WHY AM I TELLING YOU ALL OF THIS?
I WANT TO SAVE YOU A FEW YEARS
I know so many people who are unhappy in their current position in life, whatever it is. Yes, even in your 30s you can feel completely lost. Even with a full-time career, a family, and 1,500 Myspace friends you can feel completely lost. Actually, if you’re still using Myspace you most definitely need guidance. Get the hell outta there and tell me you don’t have a completely crazy dream. Go ahead. Just don’t tell me all of your excuses.
I WANT TO SHARE SOME NEWS
I’ve just made a significant life decision: I quit my job. My boring ol’ 9-5er. I had a cush job with regular hours, benefits, a steady paycheck, very little stress, and all the free coffee and orchids I could ever want. It’s the small (Southeast Asian) things.
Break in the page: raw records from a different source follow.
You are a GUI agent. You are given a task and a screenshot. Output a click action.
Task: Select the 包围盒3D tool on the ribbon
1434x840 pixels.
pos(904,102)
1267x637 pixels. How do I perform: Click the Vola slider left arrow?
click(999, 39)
Did I foresee on that plane to Iceland quitting my job to be a travel writer? Just a year and half out? Not anymore than I foresaw Donald Trump being the Republican presidential nominee. Both, things I still can’t believe are happening. I thought it would take years and that I’d probably have to go back to school… again. Then take a job de-beaking squids or analyzing frog sperm under a microscope…. again. Actually, that probably wouldn’t help no matter how I manipulated it. Was it luck? No. Sure it’s only been 18 months but I have WORKED MY ASS OFF. I’ve worked at creating a career from scratch while simultaneously working a full-time job. Cultivating a travel writing career while only getting 10 days off PER YEAR. I spent my nights and weekends in front of a computer screen. I’ve stressed myself to the limits with web hosting (seriously, whatever the fuck that is) and finding just the right hilarious metaphor. Every decision I made from that flight forward was in service of my completely crazy dream.
As I’ve illustrated, there wasn’t ANY MORE TIME that I could dedicate to developing my dream job. But there was always more work. I’ve had to turn down jobs and projects because my 9-5 schedule was taking precedence. I was giving up things I’d love to do for shit I didn’t even like doing. What sense did that make?
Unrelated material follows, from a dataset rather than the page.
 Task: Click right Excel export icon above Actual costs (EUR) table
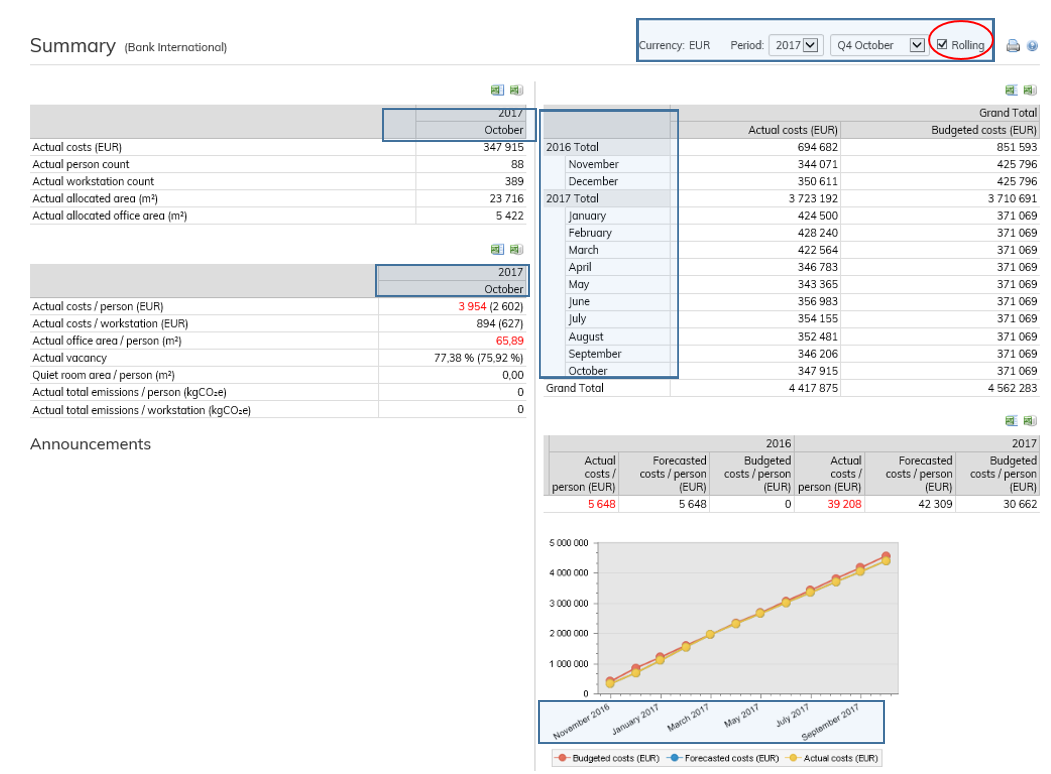516,90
I WANT TO LET YOU KNOW WHERE I’VE BEEN
And apologize. It’s been three weeks since my last post. I think that’s the longest gap since I started MWL. A bigger gap than the space between Donald Trump’s ears. And for that I’m so. very. sorry. I know you look for my notices in your inbox EVERY DAY. I won’t let it happen again.
I took a bit of a hiatus. Some ‘me’ time, if you will. I didn’t intend on a 3-week gap, it just happened. Or didn’t happen, actually. After I quit my job I snagged the
first cheapest flight to Tennessee and spent two weeks hanging out with my friends and family, something I usually only get three days a year to do (Re: shitty full-time job). I ate great food and drank wayyy too much. I worked in a bikini, played tour guide, consumed all the world’s Zyrtec, and pretended to not see all the people I didn’t want to talk to. It was glorious. Many posts to come.
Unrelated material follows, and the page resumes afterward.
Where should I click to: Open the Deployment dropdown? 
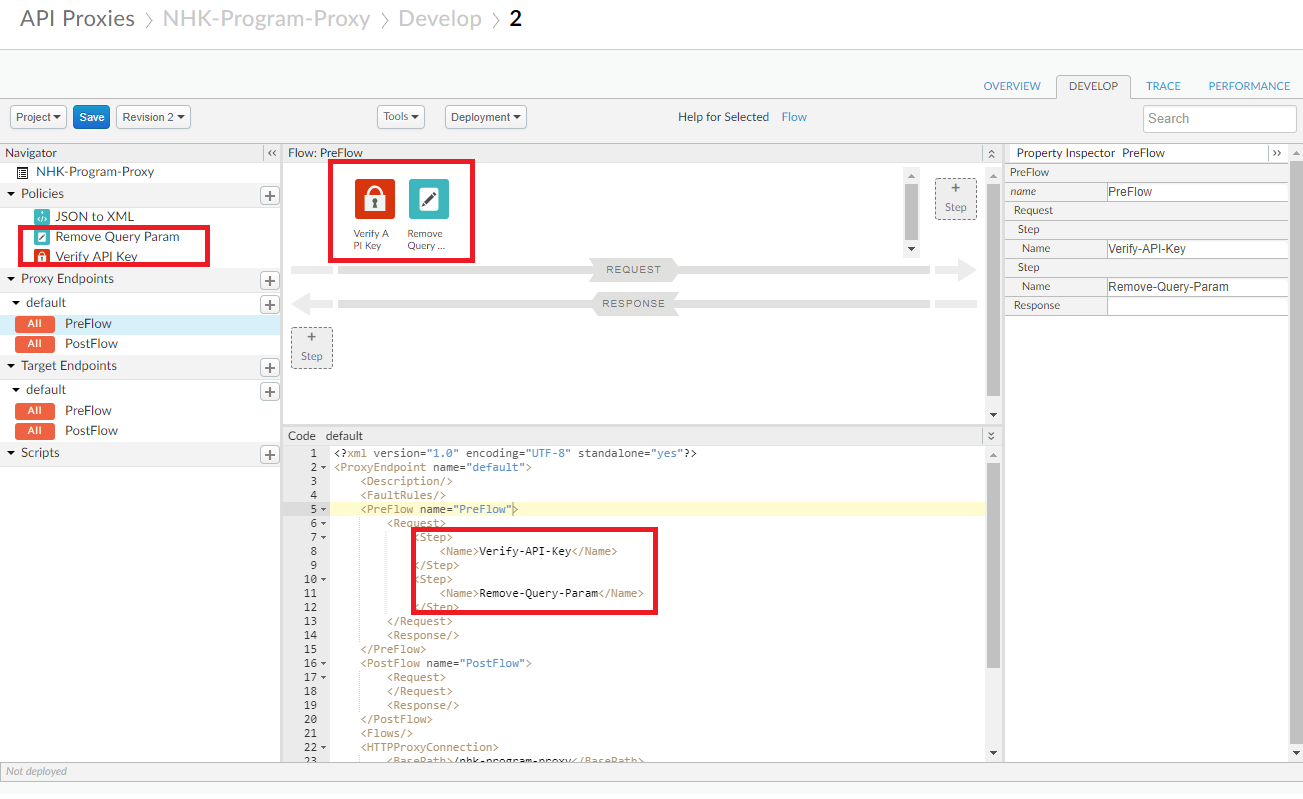click(x=485, y=116)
I was also deep into reading The 4-Hour Workweek by Tim Ferriss. What a life-changer this book is! SO not my genre but this book came recommended by more than a few travel bloggers so I gave it a shot. Immediately after starting this book I told my husband I’d be quitting my job as soon as I finished it. I made it halfway through before peace-ing out. The concepts in this book on working smarter, cutting out all the bullshit, and changing your own life are astounding. Why haven’t we all done this?!
As far as traveling goes, I will still travel part-time. I am not headed off on a round-the-world trip, I have not sold all my belongings, and I’m not moving to a Thai beach any time soon. I actually like my belongings, thankyouverymuch. My traveling style remains the same: fit in as many activities and as many countries into the fewest days possible. Life is short! And it’s gonna be LEGEN… wait for it…
EVEN IF IT SOUNDS COMPLETELY CRAZY, WHAT IS IT THAT YOU WANT TO DO WITH YOUR LIFE?